Наташа подняла на него расширившиеся глаза и тихо уронила:
– Что?
Краснов побарабанил пальцами по столу и произнес сухо и отчетливо:
– Да, бывает гораздо хуже, чем невинное кувыркание с девицами и веселая, но в принципе вполне сносная групповуха.
– Сносная? Но… – Свиридова не в силах держать себя в руках, затянулась сигаретой так, что закашлялась, а потом рвано выдохнула:
– Что же хуже?
Краснов вынул из кармана СD-плейер, рассчитанный на мини-диски:
– Вот тут у меня есть на пишущем диске одна примечательная запись, сделанная буквально сегодня ночью. Вот вам наушники. Не хотелось бы, что это услышал еще кто-то. Даже случайно и даже маленький фрагмент.
Наташа судорожно глотнула кофе, послушно надела протянутые Красновым наушники и сказала:
– Включайте.
Наташа сжалась, ожидая услышать что-то жуткое: вопли, предсмертные хрипы, крики о помощи и ругань, но… ничего из этого не было. Просто в ушах прозвучал необычайно четкий, ясный голос, невыносимо знакомый, но в то же самое время какой-то чужой, с незнакомыми упруго-металлическими интонациями:
«– Это Свиридов. Рублев склеил ласты. Самсона и Круглого тоже подчистили. Теперь там Бубон с братвой – кипеж поднимать. (Глухо и на удалении) – Расчетный счет?
– У меня. (Громко – наверно, Влад перенес телефон в другую руку, и тот оказался как раз возле вентиляционной решетки с встроенным внутрь нее «жучком») – Отлично. Значит, через десять минут будьте в офисе…»
По мере того как Наташа слушала, ее лицо все более немело, а в тускло блестящих глазах появлялось какое-то неживое, остекленелое выражение. Наконец она сняла наушники и положила их на стол.
– Что это?
– А на этот вопрос вам ответит другая запись. Специально для вас делал. Сегодня утром. Да, быть может, вы уже в криминальных сводках видели.
– Я… я не смотрю криминальных сводок.
– Завидую. А мне вот по профилю деятельности – приходится.

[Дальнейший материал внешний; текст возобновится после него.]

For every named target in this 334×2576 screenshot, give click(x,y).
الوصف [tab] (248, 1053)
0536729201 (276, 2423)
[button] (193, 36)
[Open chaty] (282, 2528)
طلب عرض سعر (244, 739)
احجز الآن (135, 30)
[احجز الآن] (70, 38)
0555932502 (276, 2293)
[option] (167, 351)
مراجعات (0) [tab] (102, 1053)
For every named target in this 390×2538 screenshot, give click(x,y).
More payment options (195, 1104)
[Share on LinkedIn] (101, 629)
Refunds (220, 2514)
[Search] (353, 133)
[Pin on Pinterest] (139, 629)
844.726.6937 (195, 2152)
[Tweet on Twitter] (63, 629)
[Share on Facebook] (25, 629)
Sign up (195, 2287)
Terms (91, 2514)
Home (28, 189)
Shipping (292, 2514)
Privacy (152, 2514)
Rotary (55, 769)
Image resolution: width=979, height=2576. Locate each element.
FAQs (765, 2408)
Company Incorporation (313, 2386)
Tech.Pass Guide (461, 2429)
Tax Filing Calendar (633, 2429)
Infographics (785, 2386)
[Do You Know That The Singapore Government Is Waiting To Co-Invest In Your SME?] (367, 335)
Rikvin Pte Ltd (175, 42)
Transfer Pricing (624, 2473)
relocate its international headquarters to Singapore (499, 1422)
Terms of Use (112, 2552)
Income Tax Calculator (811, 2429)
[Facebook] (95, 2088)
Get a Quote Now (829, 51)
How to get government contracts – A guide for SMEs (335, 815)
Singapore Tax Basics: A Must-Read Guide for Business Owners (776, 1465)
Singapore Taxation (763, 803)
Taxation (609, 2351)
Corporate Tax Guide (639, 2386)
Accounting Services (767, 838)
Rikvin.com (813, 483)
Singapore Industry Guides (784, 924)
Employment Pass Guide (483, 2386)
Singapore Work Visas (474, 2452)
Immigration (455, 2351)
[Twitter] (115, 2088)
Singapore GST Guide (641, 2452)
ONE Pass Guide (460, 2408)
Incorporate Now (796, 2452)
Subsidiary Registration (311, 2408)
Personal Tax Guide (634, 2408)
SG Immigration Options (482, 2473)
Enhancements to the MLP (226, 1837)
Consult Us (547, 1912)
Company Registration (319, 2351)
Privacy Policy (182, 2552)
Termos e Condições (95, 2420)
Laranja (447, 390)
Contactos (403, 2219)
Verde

За качество записи, как за предыдущую, не поручусь, потому как писал диктофоном прямо с телевизора, но то, что вы разберете все, – это точно.
Краснов положил на стол диктофон «Сони» и включил запись:
«– Вчера поздно вечером, – говорил приятный женский голос, – совершено новое громкое преступление, по своей жестокости, дерзости и числу жертв сравнимое с известным убийством одиннадцати человек, среди которых было несколько криминальных авторитетов, в ЧОП "Гроза" несколько лет тому назад. Около двенадцати часов вечера в приемную заместителя начальника РУБОПа капитана Курганова поступил звонок из ночного клуба "Юниверс-РУ", который, как известно, является одним из первых так называемых Интернет-кафе в нашем городе. По вызову выехала опергруппа. В приемной кабинета владельца "Юниверса" Романа Рублева обнаружены трупы личного охранника Рублева – Андрея Круглова, и секретарши Рублева – Инны Смирновой. В кабинете же находился сам Рублев, застреленный тремя выстрелами в упор, в грудь, с четвертым контрольным – в голову. Кроме того, непосредственно на входе в клуб был обнаружен труп Виктора Самсонова, еще одного сотрудника службы безопасности "Юниверса". Перечисленные охранники являлись сотрудниками частного охранного предприятия "Конунг". Директор "Конунга" Анатолий Липский согласился ответить на вопросы нашего корреспондента Егора Кручины».
Наташа подняла глаза на Краснова: тот сидел неподвижно, мягко поглаживая плавными движениями пальцев круглый подбородок. Лицо его было мрачно и сосредоточено.
«– Анатолий Павлович, вы предполагаете, что это преступление носит заказной характер?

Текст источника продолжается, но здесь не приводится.